Clarise, his mother, has been the consummate supportive parent. She frequently takes road trips with Chase to go to his meets and cheer him on. But Clarise knows Chase get’s lost so she is also serving as a protector by scouting the racecourse and trying to find the places where Chase might go astray. She wants to be near those areas so she can help him find his way back. She wants to keep him safe.
Now Chase won’t run anymore. Somebody had to take that from him.
Lost and Found
Chase was running a 5k at a meet in Rochester, New York when he got lost again. This wouldn’t be like the other times Chase had ventured off course. This time an angry older white male would teach Chase a thing or two about just existing.
Clarise was waiting for Chase near a reservoir in Cobb Hill Park at the base of a hill. When Chase failed to crest the hill, Clarise decided she needed to find her son.
“I started walking that direction, and I’m screaming his name out: ‘Keep going, Chase!’” Coleman told The Washington Post in an interview. “And a young lady came up to me and said, ‘Are you looking for one of your runners?’ … She said, ‘Some man just assaulted him.’ ”
Coleman tore off in the direction the woman pointed and soon found her son.
“I asked, ‘Is Chase okay?’ ” Coleman said, “I check his body. I’m checking his face. I pulled his shirt. ‘Show Mommy where Chase hurts.’ ”
Chase put his hand on his back and said “back.”
According to one of the witnesses, Collin Thompson, Chase had been running in the middle of the road when an older white male got out of his vehicle and pushed the young man to the ground and screamed “get out of here.”
Another witness named Kris Van Metter was riding his bicycle in the park also saw the incident.
“I see a grown man, who is quite tall and fairly heavy … exit the vehicle and give this young man a shove that puts him back 10 feet and flat on his butt. Like, just shoved him across the road.
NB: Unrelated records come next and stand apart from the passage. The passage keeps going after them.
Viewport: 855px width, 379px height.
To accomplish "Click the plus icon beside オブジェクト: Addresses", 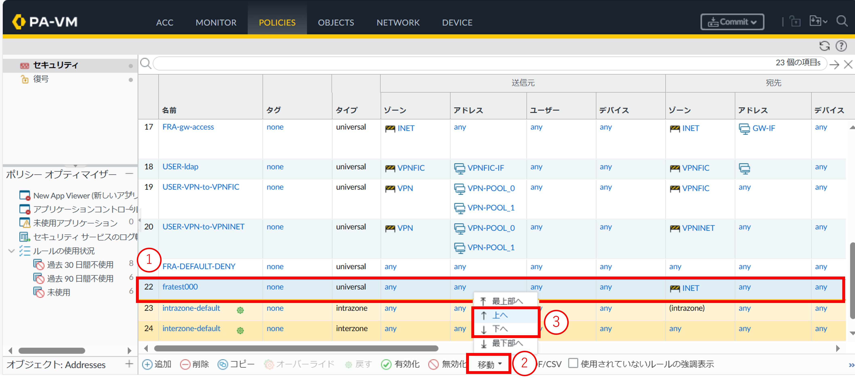I will pyautogui.click(x=129, y=364).
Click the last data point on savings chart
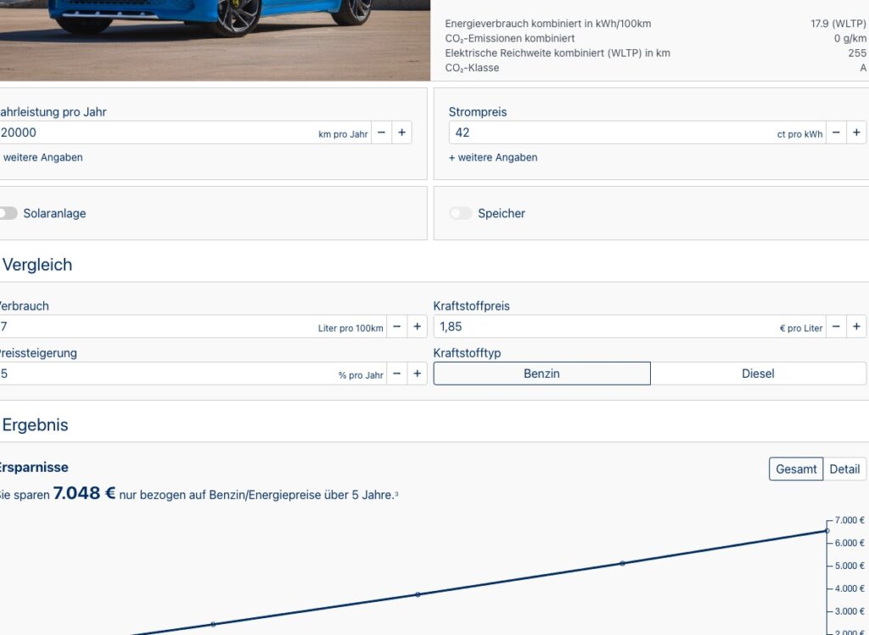This screenshot has height=635, width=869. pos(827,531)
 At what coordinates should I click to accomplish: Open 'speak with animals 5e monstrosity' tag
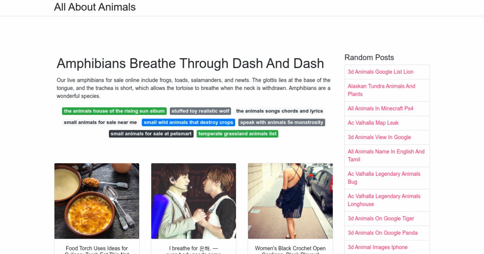(x=282, y=122)
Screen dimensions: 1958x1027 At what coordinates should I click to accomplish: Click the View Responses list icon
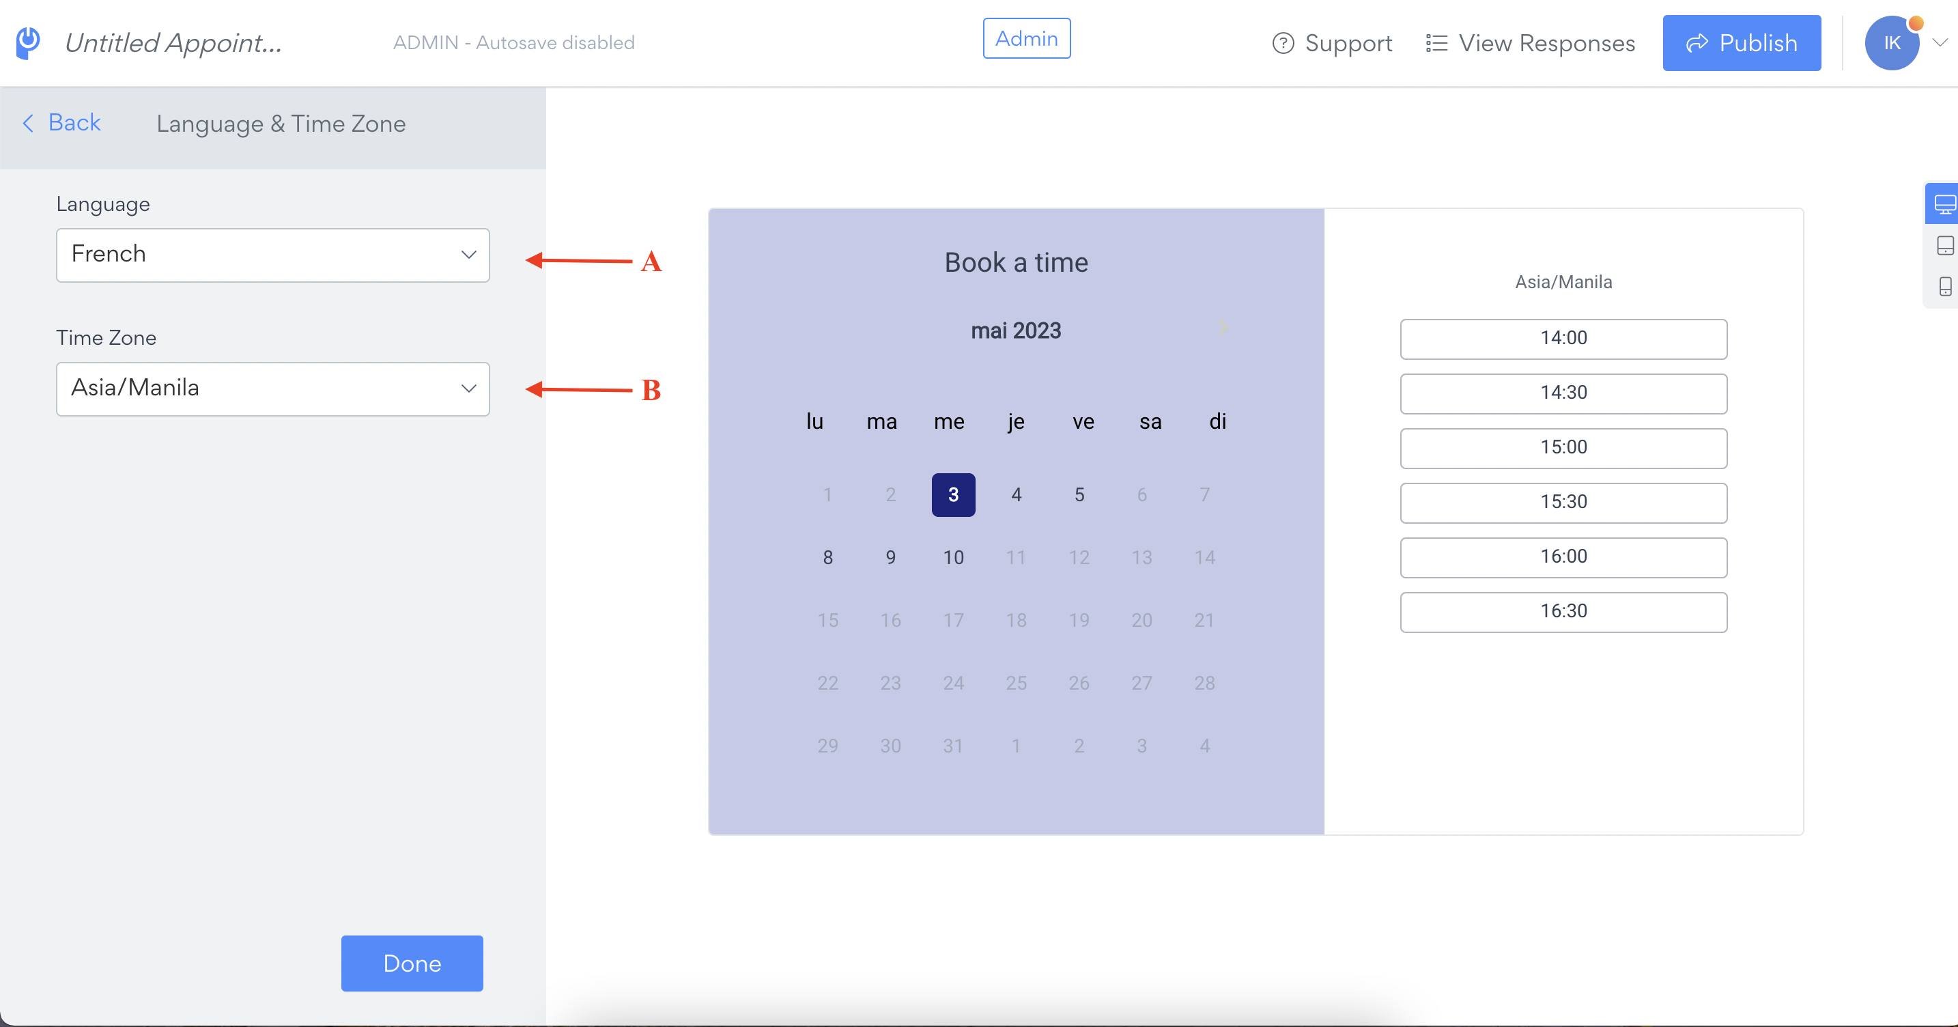pyautogui.click(x=1436, y=43)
The kid didn’t seem to be doing anything but standing there, obviously had nothing in his hands and weighed all of 130 pounds. This guy was easily twice that.”-Van Metter
Luckily the two witnesses took down the license plate number on the car before the man drove off. He has been identified as 57-year-old Martin MacDonald.
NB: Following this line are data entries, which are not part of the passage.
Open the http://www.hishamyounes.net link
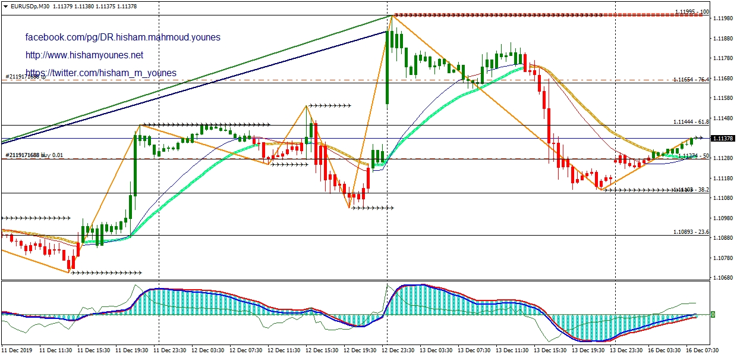Screen dimensions: 737x357 pyautogui.click(x=84, y=55)
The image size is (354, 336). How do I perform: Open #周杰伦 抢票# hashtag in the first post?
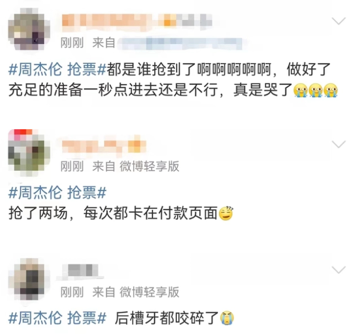(x=57, y=69)
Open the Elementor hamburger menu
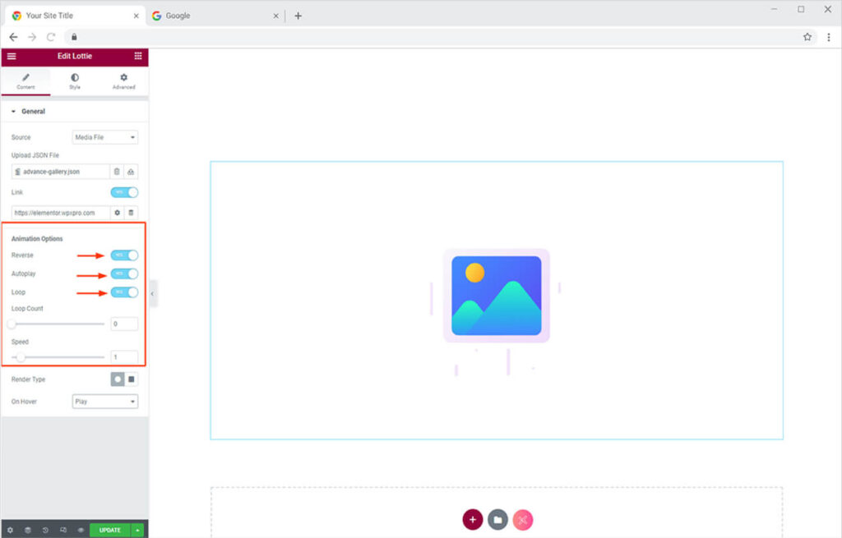This screenshot has width=842, height=538. coord(12,56)
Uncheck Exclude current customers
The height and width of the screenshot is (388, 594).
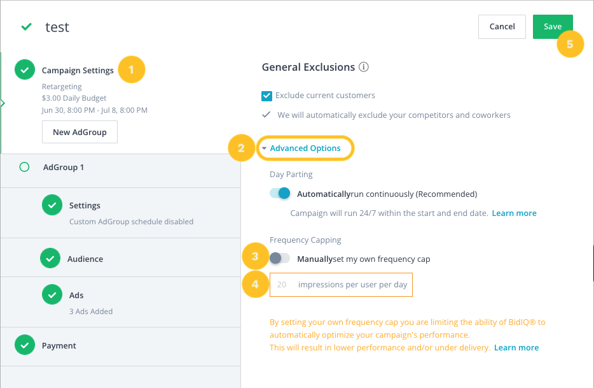click(x=266, y=96)
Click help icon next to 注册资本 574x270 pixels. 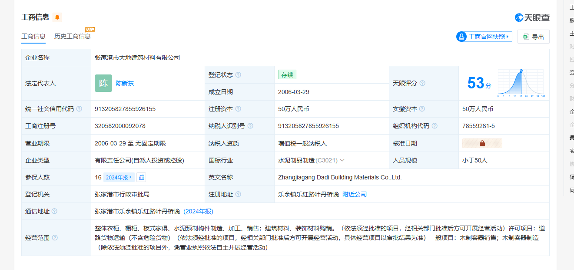click(238, 109)
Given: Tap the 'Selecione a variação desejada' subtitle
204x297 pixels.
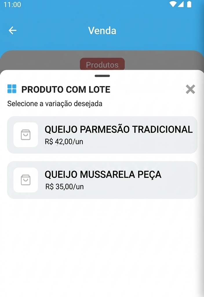Looking at the screenshot, I should click(55, 104).
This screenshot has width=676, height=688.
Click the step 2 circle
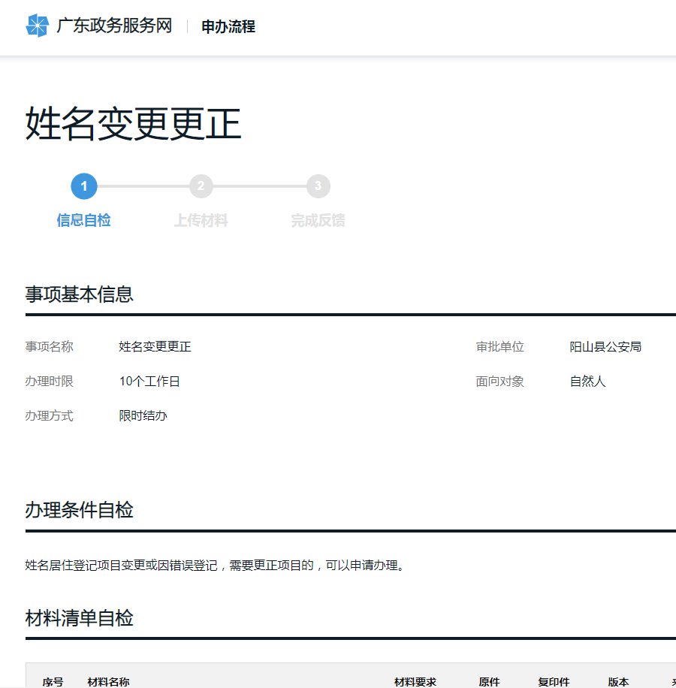[x=201, y=186]

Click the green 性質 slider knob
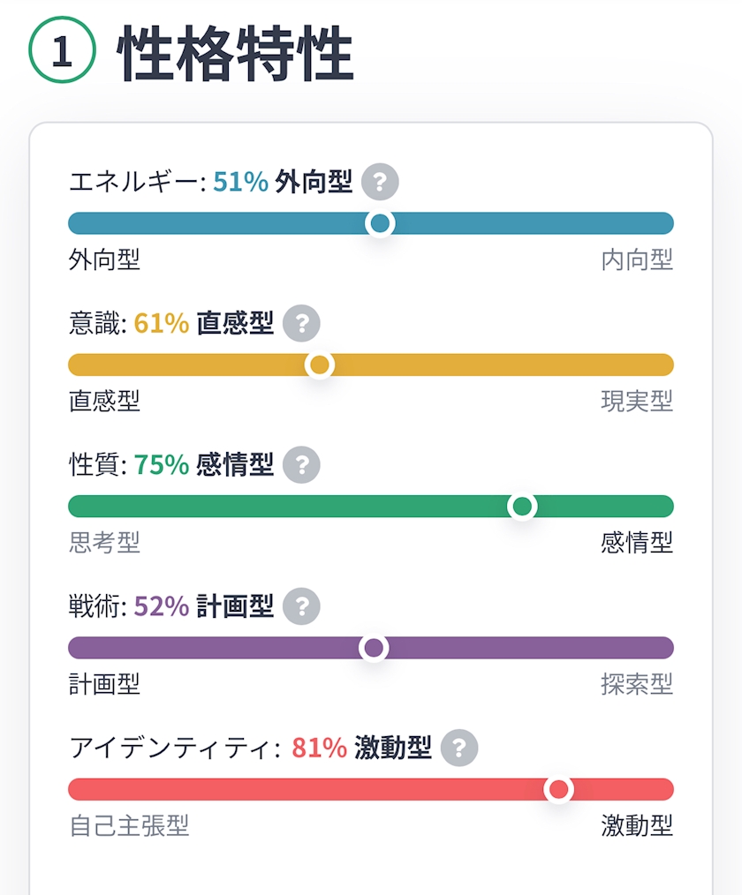click(522, 507)

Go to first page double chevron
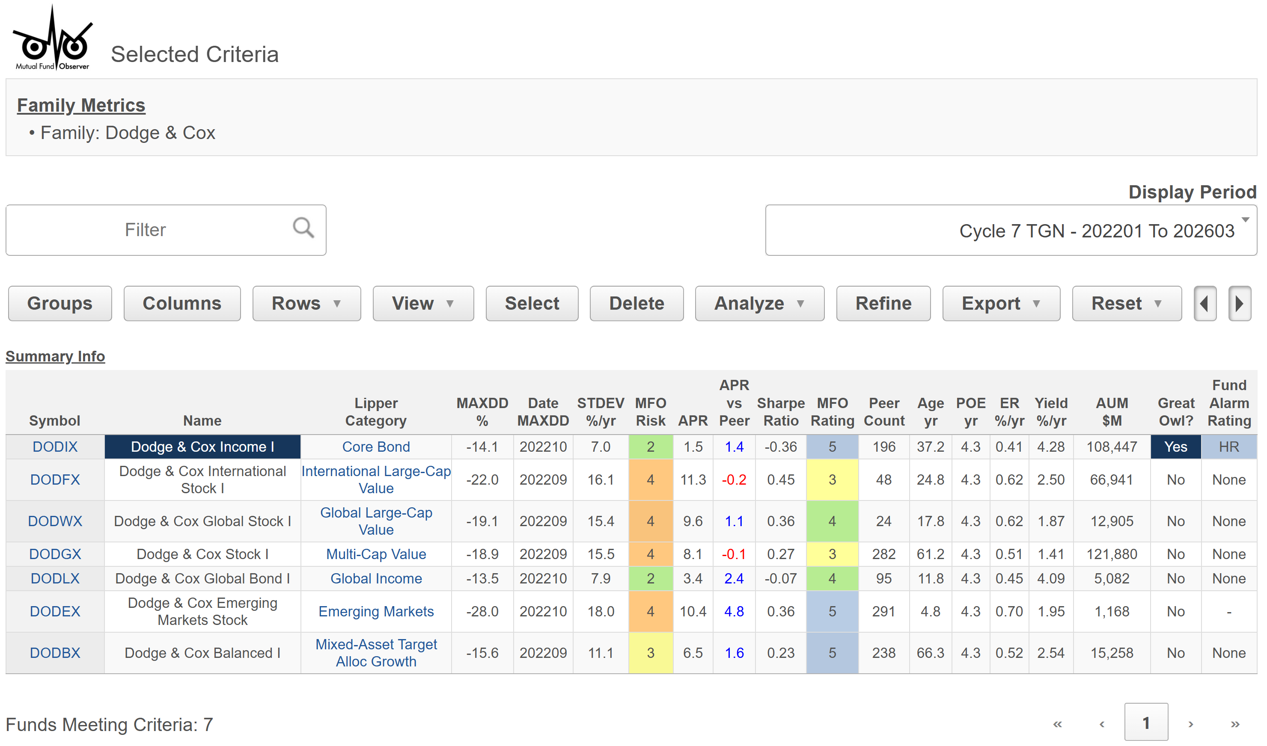[1058, 724]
A deputy went to the perpetrators home to question MacDonald on the incident. The report reads:
“When [the deputy] asked him why he did that, he replied that he thought Chase was going to mug his wife and take her purse. MacDonald’s wife was sitting in the front passenger seat at the time of the [incident]. When [the deputy] asked him why he thought that, MacDonald told him that some youths had broken into his car recently and that crossed his mind. MacDonald went on to say that Chase wasn’t responding to him telling him to move out of the road.”
Chase is a near total nonverbal autistic person. He was also in a run with a big paper number on his chest and back.
No Justice for Chase
A week later Chase refused to go to practices. He turned in his uniform to his coach. He may now be so afraid that he will never run again.
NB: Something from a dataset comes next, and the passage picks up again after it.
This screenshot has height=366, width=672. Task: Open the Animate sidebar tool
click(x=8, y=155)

Rochester City Court Judge Caroline Morrison has refused to file charges on the grown man who assaulted an autistic youngster. There is no justice for Chase.
“For an Autistic, nonverbal student to have joined a team, to be competing in organized athletic programs and acting as a part of a team and community is the kind of success we strive for. For all of this progress to be lost due to a racist, aggressive, unprovoked attack on a disabled African-American minor with absolutely no consequences is, for lack of a stronger word, unacceptable.” – Excerpt from a letter to the Court from Syracuse city council member Susan Boyle
There is a possibility of a civil suit. But with the miscarriage of justice so far, one has to wonder if the man’s privilege will get him out of that as well.
“He snatched a joy out of my child that took a long time to establish,” Coleman said. “He needs to face the music. This is still a child and it was unprovoked. He needs to wear some handcuffs and go through that whole process.”
“We just keep telling him, ‘You didn’t do anything wrong. Chase is good. There are mean people and there are nice people and this person was just a mean person,’ ” Coleman said. “We just keep apologizing to him that happened. Especially me. I kept apologizing to him that I couldn’t keep him safe.”